Separation of Divalent Aromatic Anions by Capillary Zone Electrophoresis Using Multipoint Ion Association With Divalent Quaternary Ammonium Ions

Abstract

Positional isomers of naphthalenedisulfonate (NDS), naphthalenedicarboxylate (NDC) and phthalate were separated using an ion association reaction in aqueous solution followed by capillary zone electrophoresis with a polymer coated capillary. By using divalent quaternary ammonium ions, four NDS isomers and three NDC isomers were completely resolved, although some of the isomers were not resolved with tetrabutylammonium ion.

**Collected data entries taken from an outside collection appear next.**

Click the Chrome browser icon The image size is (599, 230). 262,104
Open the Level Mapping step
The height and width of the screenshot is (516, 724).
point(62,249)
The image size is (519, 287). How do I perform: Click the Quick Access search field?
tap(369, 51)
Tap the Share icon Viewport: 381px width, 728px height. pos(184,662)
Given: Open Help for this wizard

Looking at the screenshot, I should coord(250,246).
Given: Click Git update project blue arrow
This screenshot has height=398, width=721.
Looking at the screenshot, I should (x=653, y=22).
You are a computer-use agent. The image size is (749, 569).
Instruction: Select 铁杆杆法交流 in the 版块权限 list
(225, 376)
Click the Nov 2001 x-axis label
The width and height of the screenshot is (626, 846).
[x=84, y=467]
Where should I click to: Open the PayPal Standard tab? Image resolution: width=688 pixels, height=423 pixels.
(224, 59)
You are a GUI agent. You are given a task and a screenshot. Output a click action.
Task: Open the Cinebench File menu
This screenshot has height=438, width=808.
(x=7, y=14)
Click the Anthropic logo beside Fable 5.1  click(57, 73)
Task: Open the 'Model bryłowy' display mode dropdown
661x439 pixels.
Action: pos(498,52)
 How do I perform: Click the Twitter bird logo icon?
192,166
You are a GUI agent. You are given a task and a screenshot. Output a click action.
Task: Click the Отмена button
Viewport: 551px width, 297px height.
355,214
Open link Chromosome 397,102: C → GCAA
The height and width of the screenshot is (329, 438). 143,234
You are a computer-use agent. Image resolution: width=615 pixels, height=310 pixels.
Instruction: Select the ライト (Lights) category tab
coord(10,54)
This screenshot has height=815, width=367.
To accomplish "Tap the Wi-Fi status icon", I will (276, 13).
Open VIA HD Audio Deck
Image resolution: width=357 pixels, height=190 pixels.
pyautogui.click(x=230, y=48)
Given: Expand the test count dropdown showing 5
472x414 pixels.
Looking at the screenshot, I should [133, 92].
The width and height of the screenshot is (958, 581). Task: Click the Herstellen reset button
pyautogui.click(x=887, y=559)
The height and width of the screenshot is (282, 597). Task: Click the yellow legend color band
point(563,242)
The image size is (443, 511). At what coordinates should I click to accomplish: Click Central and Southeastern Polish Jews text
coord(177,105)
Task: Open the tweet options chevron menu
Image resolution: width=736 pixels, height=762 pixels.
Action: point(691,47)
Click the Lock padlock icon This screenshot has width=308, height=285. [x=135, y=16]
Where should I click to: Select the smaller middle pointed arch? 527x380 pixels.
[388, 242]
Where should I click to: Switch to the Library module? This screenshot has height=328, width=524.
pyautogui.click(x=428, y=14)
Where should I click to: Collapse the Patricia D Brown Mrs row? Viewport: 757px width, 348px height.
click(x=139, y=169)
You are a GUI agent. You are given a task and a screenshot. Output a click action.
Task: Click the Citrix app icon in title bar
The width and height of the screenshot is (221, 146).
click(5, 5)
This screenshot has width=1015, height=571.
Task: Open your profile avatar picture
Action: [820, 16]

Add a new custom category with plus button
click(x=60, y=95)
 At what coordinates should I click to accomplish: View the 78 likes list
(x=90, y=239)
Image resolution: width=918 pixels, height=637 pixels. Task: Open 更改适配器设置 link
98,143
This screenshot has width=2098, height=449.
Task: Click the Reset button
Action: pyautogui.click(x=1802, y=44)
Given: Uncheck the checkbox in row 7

Ion association constants, K_ass, between the anions and the divalent quaternary ammonium cations were also determined by analyzing the change in electrophoretic mobility using a non-linear least-squares method. The K_ass values of the anions obtained with the divalent cations were larger than those with tetrabutylammonium ion because of an increased electrostatic interaction. The ion associability was also explained on the basis of a distance-fitting concept and the hydrophobicity concept of the pairing cations. Ion associability was also improved by using a better distance-fitting pairing ion. From the results obtained, it was suggested that the charge–charge distance in cationic and anionic molecules must be close, and the charge–charge distance of the divalent cations was about 0.2 nm longer than that of divalent anions for good ion associability (a distance-fitting concept).